These settings control logging, debugging, and performance tuning functions. DO NOT modify these settings, unless specifically asked by Levo Support.

HTTP/HTTPS Proxy

You may configure an HTTP/HTTPS proxy for requests made by the Sensor to the Satellite, e.g.

http-proxy: "http://your-proxy:8080" # Proxy used for HTTP requests
https-proxy: "http://your-proxy:8080" # Proxy used for HTTPS requests


Default Application Name

Auto discovered API endpoints and their OpenAPI specifications are show in the API Catalog, grouped under an application name. The application name helps segregate and group API endpoints from different environments, similar to how file folders work in an operating system.



Satellite Settings

These are settings related to the Satellite, such as the Satellite's listen port, etc.

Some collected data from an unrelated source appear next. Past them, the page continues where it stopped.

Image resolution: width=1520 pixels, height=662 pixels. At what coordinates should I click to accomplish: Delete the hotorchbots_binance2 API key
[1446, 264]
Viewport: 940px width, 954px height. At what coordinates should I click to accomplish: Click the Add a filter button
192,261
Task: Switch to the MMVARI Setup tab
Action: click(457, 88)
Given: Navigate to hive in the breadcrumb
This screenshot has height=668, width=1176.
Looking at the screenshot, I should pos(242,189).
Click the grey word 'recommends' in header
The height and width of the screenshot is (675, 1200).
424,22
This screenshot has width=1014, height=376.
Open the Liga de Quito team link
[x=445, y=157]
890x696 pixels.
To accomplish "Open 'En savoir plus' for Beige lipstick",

API Trace Export Rate Limiting

The sensor allows rate limiting the overall number of traces it exports to the satellite (max-total-exported-requests-per-second).

Rate limiting may also be done on a per-endpoint basis (max-per-endpoint-exported-requests-per-second).

Rate limiting is optional and may be toggled with the enable-export-rate-limiting setting.

The default values for these settings are listed below.

enable-export-rate-limiting: true
max-total-exported-requests-per-second: 200
max-per-endpoint-exported-requests-per-second: 20

Process & IP Filters

These settings allow granular control over what API traffic is captured by the Sensor. Please see detailed section on API Traffic Capture Filters.



URL Filters

These settings allow granular control over what API traffic is captured by the Sensor, based on API parameter filters. Please see detailed section on API Traffic Capture Filters.



Kubernetes Pod Filters

These settings allow granular control over what API traffic is captured by the Sensor, based on Kubernetes meta data (e.g. namespace name, deployment name, etc).

Please see detailed section on API Traffic Capture Filters.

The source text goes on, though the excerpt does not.